Count the lines below that hold the word "computer" and say how many, with no other text.

(Beginning of Extracted material)

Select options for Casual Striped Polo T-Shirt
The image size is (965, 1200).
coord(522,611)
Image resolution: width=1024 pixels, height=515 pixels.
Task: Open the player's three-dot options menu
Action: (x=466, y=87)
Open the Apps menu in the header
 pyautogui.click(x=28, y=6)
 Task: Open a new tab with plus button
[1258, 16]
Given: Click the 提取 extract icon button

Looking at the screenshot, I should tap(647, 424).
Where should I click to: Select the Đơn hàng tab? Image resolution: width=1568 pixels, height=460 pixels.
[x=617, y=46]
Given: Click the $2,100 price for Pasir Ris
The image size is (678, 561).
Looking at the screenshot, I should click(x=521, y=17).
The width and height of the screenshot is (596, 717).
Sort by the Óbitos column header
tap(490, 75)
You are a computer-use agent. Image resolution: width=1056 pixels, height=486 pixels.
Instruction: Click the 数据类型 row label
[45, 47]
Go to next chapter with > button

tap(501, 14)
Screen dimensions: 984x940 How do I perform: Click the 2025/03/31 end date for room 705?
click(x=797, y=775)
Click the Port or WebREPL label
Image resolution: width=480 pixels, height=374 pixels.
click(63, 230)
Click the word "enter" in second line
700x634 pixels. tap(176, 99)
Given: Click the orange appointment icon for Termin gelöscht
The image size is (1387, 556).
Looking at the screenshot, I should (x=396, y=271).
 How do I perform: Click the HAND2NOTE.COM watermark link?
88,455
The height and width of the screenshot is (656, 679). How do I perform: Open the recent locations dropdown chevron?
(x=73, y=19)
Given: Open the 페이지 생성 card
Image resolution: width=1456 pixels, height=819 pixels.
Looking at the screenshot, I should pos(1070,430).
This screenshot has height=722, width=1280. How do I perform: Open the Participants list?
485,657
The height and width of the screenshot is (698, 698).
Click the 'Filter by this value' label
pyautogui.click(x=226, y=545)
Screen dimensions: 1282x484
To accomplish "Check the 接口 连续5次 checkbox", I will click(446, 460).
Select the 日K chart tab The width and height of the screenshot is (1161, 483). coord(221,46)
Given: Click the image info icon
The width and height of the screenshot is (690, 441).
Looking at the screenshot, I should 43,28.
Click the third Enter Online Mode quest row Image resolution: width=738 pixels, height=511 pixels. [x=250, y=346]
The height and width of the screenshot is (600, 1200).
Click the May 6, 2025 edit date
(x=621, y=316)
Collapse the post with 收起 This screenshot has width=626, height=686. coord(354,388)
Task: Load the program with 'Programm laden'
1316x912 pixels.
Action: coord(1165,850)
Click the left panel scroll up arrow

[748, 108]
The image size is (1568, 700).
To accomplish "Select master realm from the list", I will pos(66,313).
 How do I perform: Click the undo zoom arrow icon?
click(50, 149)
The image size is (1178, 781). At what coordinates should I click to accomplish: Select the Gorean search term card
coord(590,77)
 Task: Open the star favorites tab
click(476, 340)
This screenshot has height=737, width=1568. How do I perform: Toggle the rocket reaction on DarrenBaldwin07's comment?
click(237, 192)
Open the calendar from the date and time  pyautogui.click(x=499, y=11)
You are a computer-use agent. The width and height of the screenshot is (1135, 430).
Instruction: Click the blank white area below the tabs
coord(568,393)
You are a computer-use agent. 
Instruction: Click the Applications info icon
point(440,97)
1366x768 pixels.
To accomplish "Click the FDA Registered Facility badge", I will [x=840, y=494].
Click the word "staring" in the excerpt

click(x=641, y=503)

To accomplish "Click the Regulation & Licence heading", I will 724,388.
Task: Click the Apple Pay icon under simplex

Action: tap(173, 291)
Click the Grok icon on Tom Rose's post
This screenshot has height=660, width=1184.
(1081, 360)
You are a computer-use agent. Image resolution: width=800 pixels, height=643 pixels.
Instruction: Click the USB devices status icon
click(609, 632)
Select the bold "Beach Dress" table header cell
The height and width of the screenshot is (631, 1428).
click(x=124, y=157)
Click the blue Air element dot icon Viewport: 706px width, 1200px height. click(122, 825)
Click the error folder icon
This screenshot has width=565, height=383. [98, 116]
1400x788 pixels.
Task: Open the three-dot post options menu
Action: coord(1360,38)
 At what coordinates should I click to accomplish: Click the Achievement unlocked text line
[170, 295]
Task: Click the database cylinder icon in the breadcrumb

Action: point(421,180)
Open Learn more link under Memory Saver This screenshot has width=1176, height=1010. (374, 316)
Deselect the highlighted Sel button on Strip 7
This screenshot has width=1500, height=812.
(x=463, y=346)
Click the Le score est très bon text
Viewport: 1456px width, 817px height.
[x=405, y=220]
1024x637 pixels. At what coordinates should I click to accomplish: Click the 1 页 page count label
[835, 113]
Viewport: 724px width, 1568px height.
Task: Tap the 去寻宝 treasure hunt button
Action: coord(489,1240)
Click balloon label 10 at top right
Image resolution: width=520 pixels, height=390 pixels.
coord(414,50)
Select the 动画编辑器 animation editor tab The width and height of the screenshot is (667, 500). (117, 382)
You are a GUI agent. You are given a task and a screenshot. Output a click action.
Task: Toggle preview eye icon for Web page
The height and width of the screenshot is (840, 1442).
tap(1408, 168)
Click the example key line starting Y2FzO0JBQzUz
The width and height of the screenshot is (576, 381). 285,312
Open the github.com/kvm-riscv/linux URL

(End of Extracted material)

--- Exercise solution ---
4